**Exercise description:** Repeat the listing below exactly. Pictures do not belong in the copy.

---+---

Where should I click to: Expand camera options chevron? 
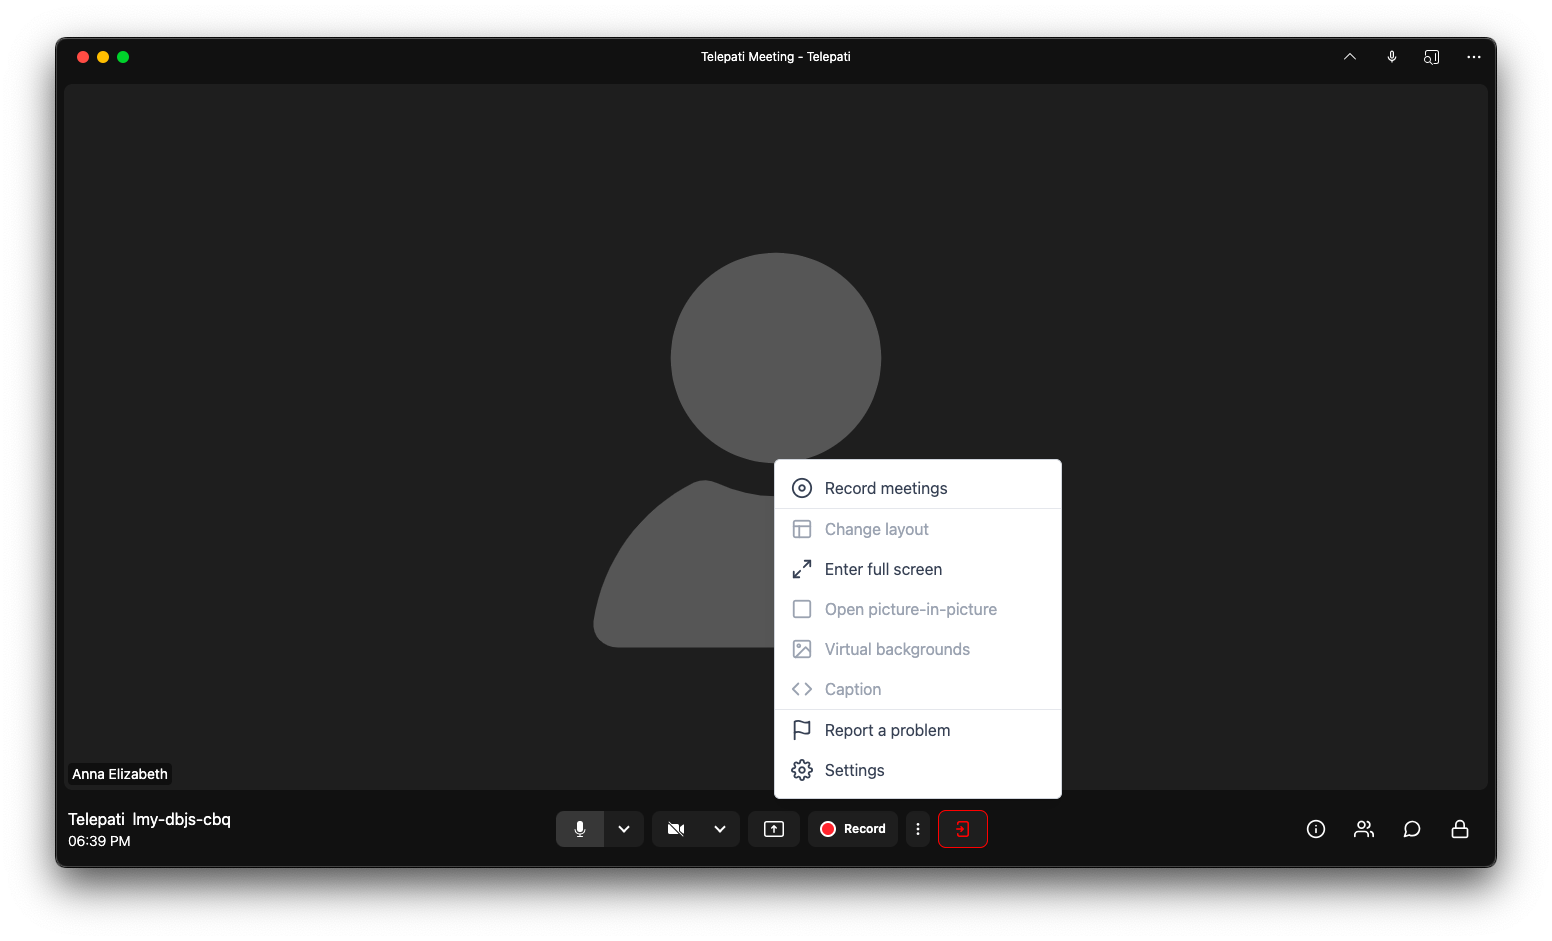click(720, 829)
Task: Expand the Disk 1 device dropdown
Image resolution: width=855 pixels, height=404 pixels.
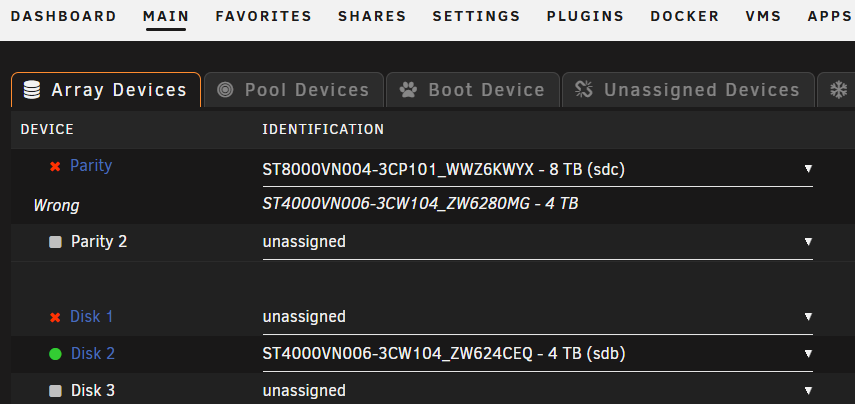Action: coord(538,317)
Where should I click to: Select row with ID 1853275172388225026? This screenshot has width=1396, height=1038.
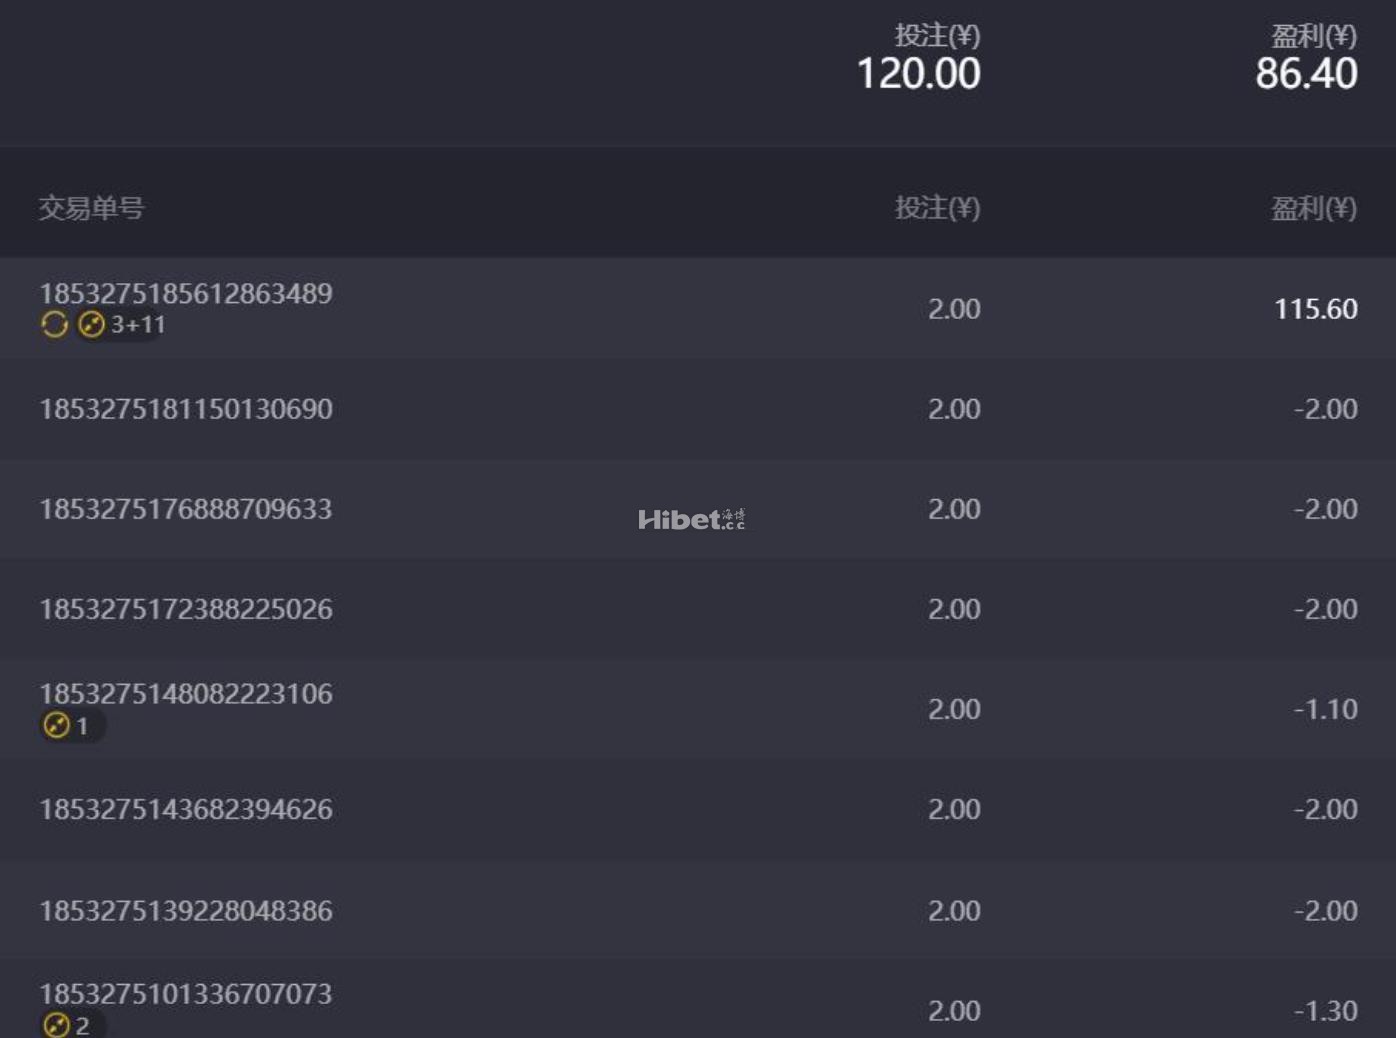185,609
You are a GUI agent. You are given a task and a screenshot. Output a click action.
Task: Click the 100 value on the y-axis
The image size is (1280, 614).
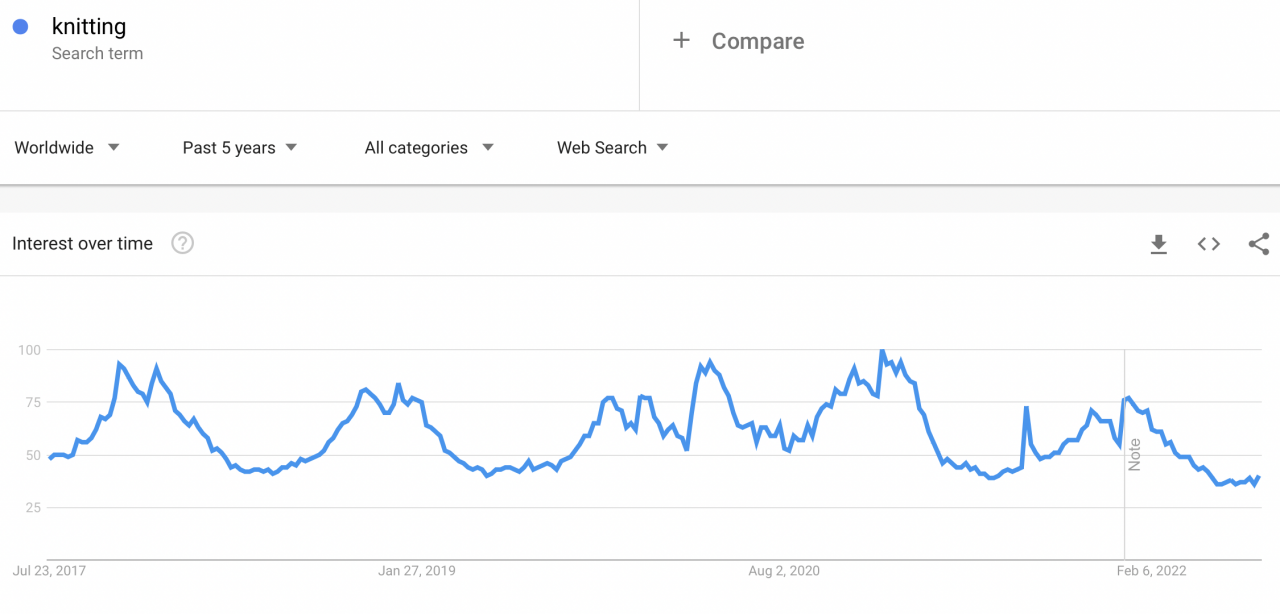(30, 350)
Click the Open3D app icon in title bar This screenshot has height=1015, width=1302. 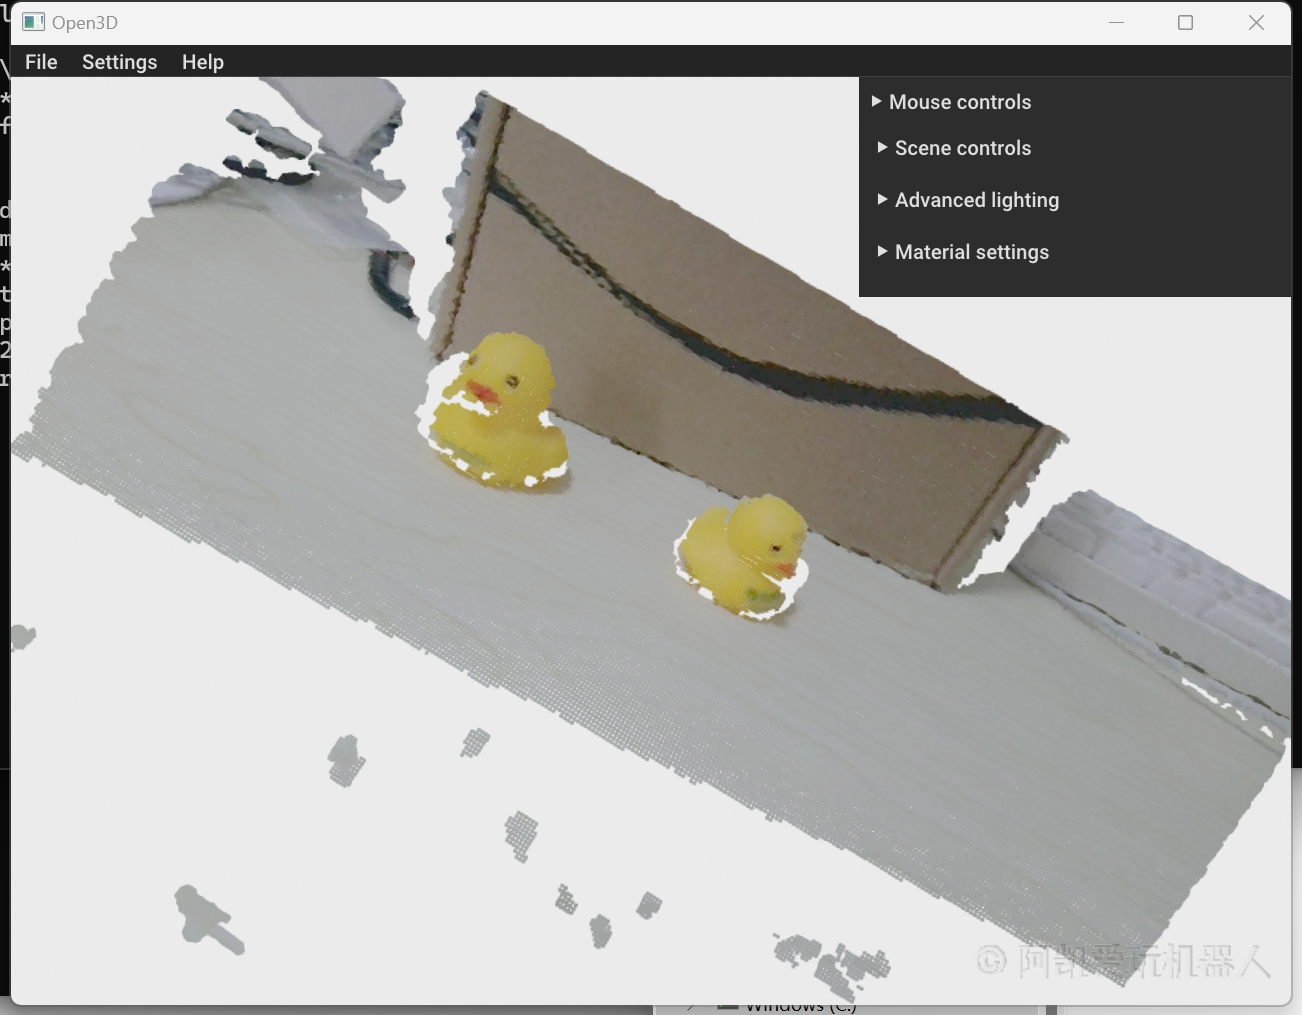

---+---

**Answer to the problem:**
Where should I click to: Expand camera options chevron? 
click(720, 829)
Task: Expand the Disk 1 device dropdown
Image resolution: width=855 pixels, height=404 pixels.
Action: coord(538,317)
Where should I click to: Select row with ID 1853275172388225026? This screenshot has width=1396, height=1038.
185,609
You are a GUI agent. You are given a task and a screenshot. Output a click action.
Task: Click the 100 value on the y-axis
The image size is (1280, 614).
(30, 350)
Click the Open3D app icon in title bar This screenshot has height=1015, width=1302. 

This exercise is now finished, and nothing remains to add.